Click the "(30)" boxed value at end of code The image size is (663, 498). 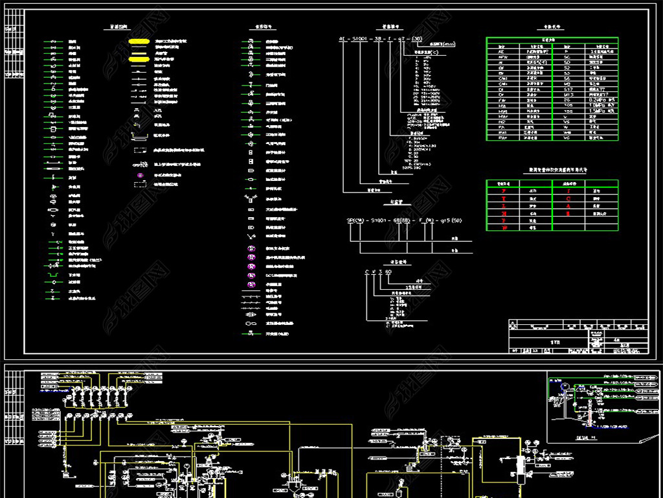click(x=417, y=39)
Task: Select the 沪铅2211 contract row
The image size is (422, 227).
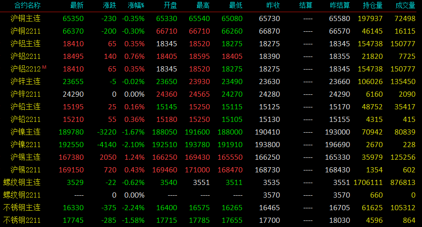Action: (x=211, y=120)
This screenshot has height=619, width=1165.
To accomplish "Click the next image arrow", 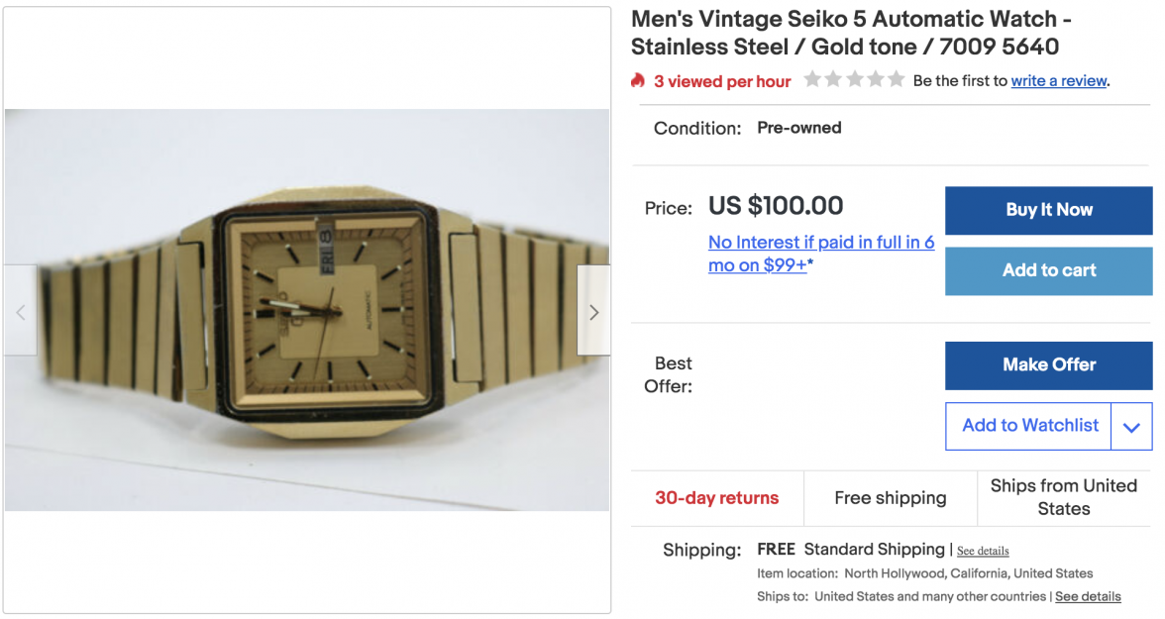I will click(x=593, y=312).
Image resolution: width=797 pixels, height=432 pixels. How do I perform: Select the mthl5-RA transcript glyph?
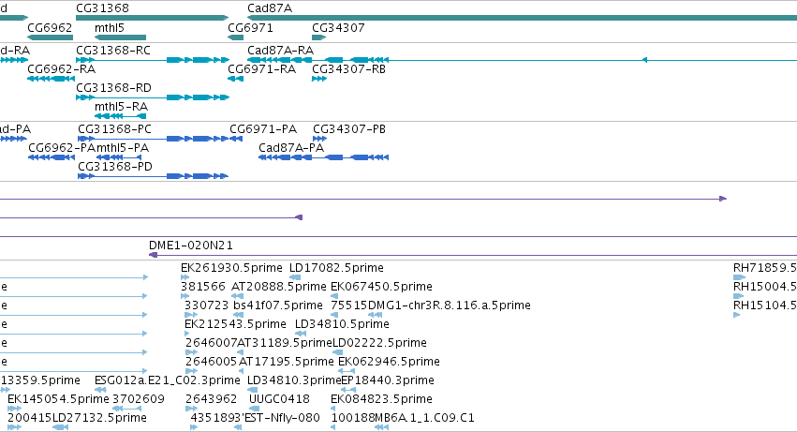click(x=121, y=116)
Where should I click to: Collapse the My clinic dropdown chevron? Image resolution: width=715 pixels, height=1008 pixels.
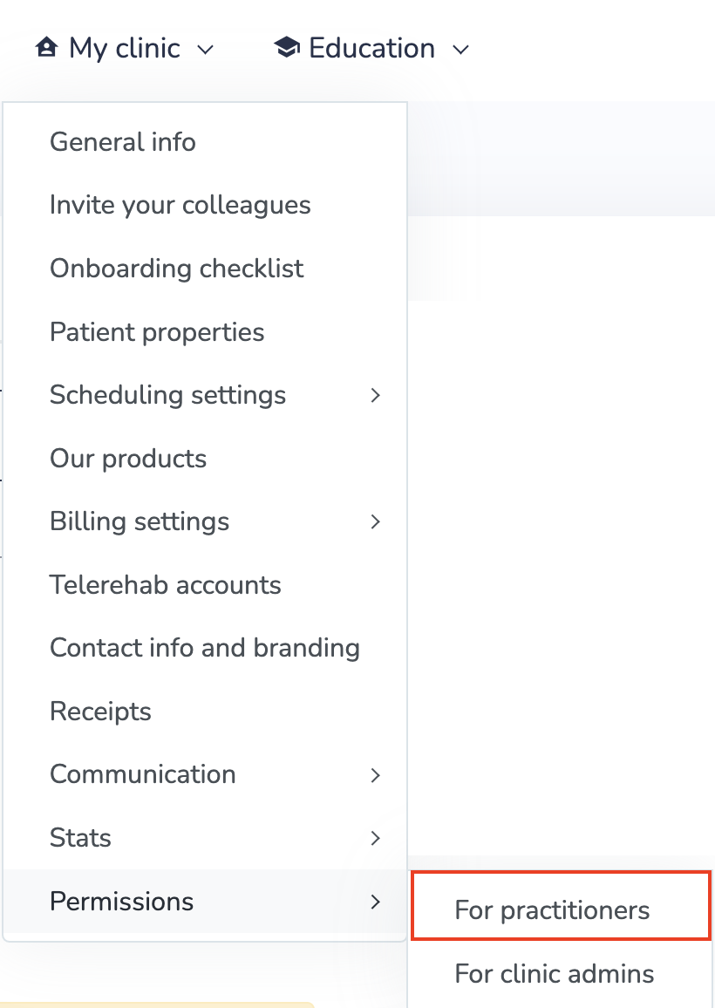[206, 50]
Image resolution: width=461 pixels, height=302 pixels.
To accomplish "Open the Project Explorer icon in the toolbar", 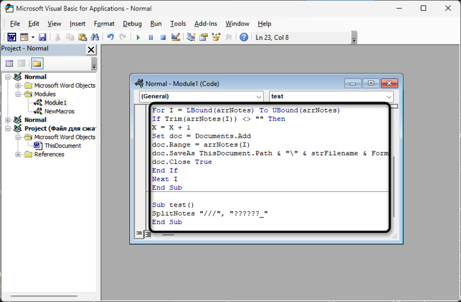I will 191,37.
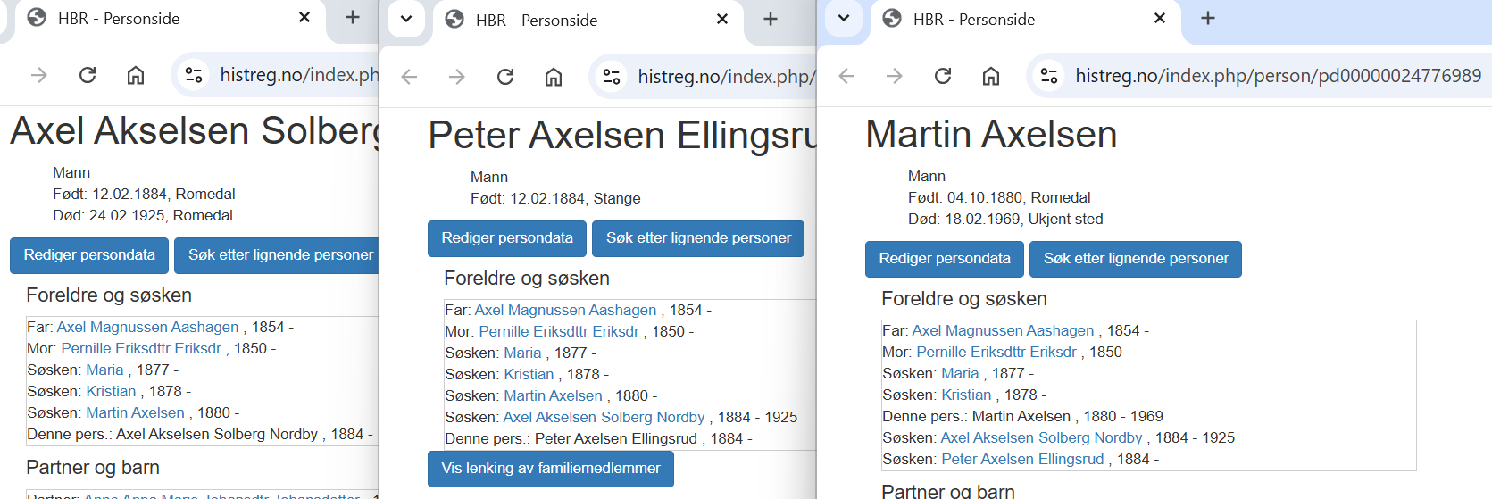Click 'Rediger persondata' on Martin Axelsen page
This screenshot has height=499, width=1492.
pos(944,259)
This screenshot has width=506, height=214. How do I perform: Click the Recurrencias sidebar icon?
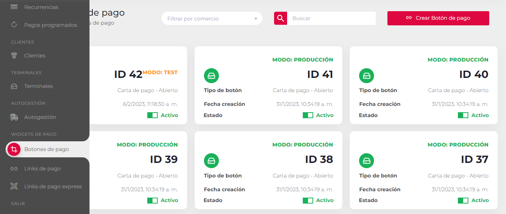pyautogui.click(x=14, y=7)
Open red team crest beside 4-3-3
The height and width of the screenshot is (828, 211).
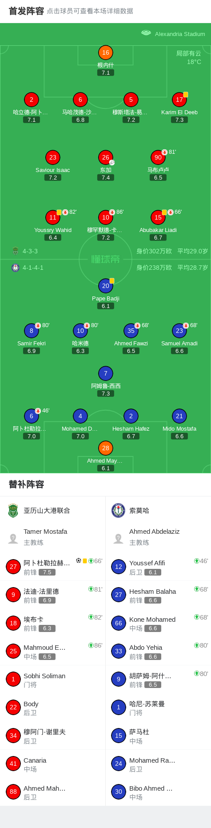pos(16,251)
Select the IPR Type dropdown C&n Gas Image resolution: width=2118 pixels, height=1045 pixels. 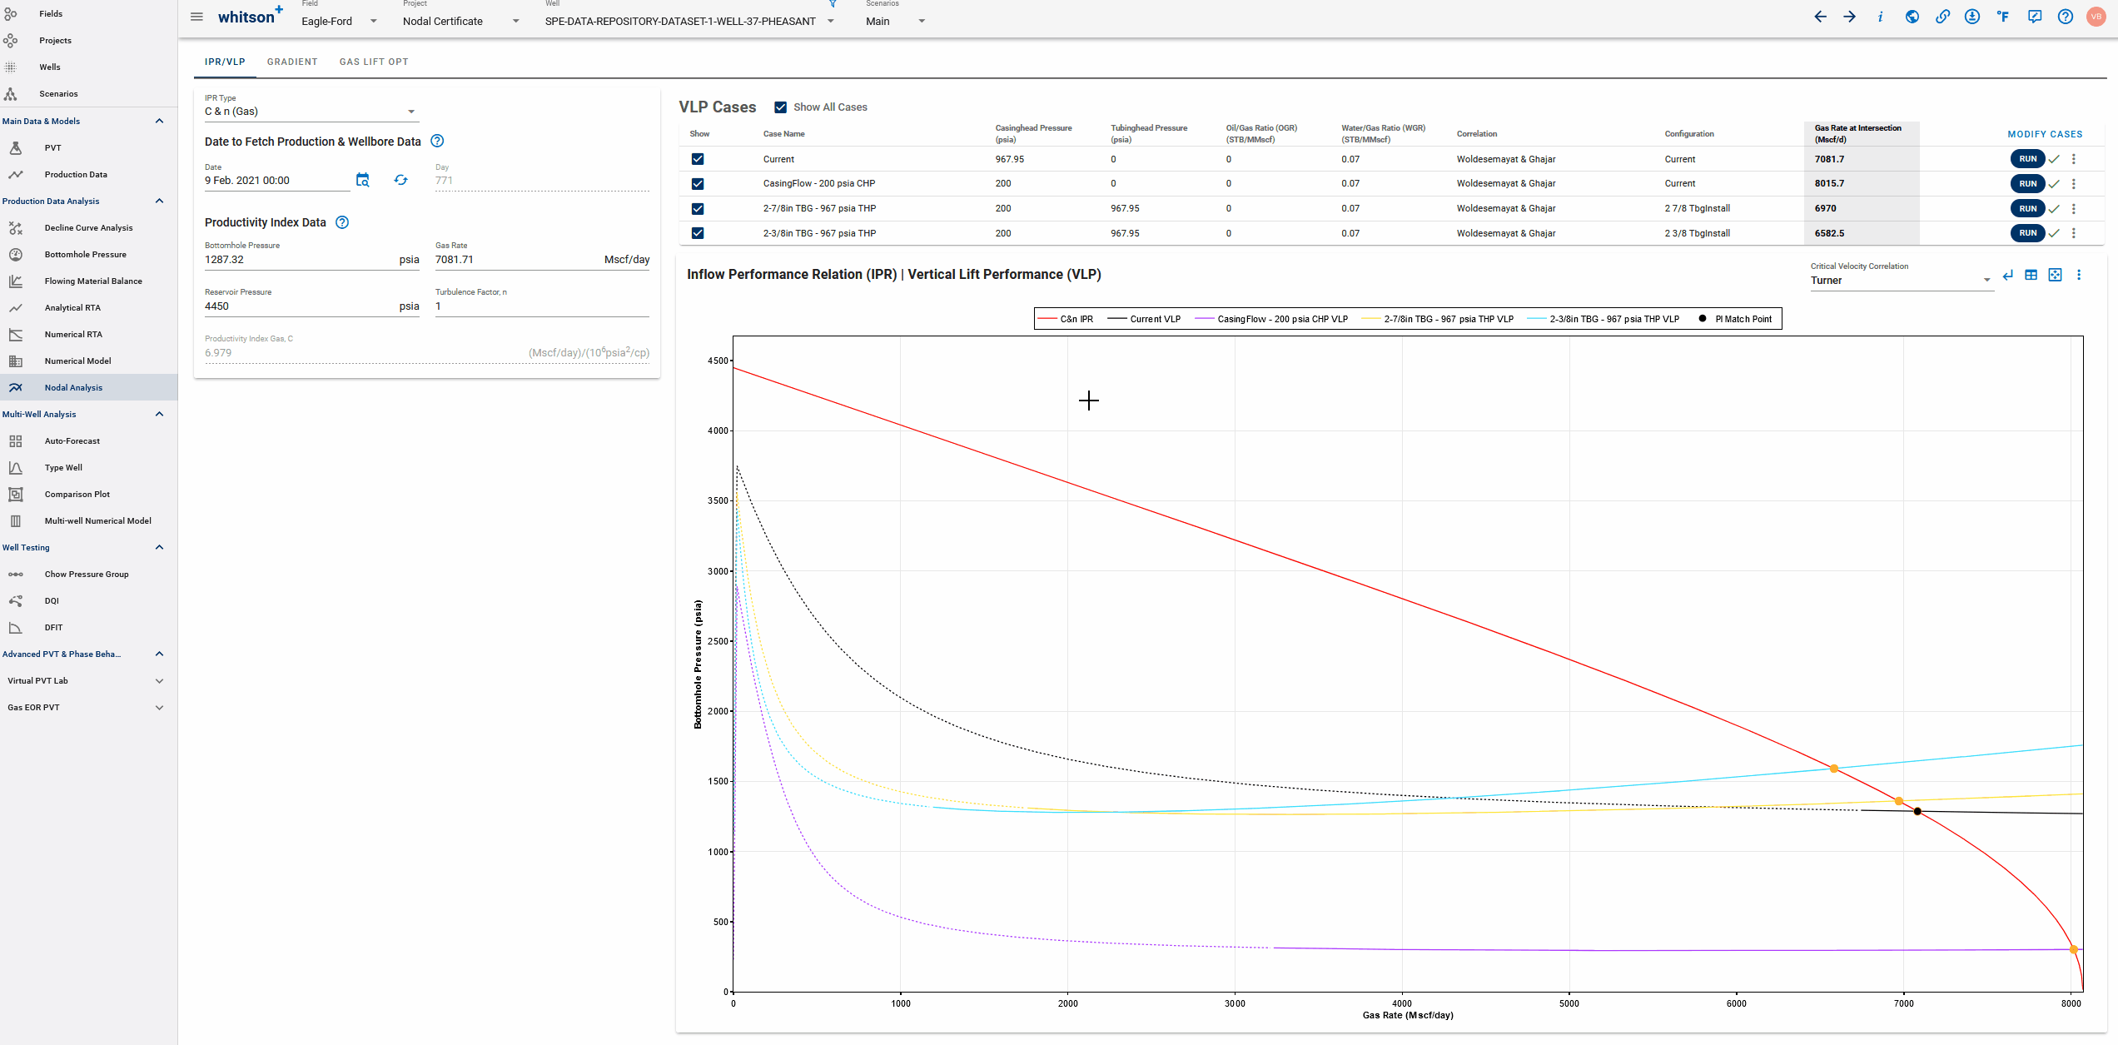point(308,111)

****

= TASK ITEM =
Write out exactly the run of lines above that starts at the line containing "Image resolution: width=797" and ends at the line containing "Image resolution: width=461". Include both, and leave the pictures out.

= RESULT FOR THIS TASK =
Image resolution: width=797 pixels, height=432 pixels. How do I perform: Select the mthl5-RA transcript glyph?
click(x=121, y=116)
Where should I click to: Collapse the My clinic dropdown chevron? Image resolution: width=715 pixels, height=1008 pixels.
[206, 50]
Image resolution: width=461 pixels, height=302 pixels.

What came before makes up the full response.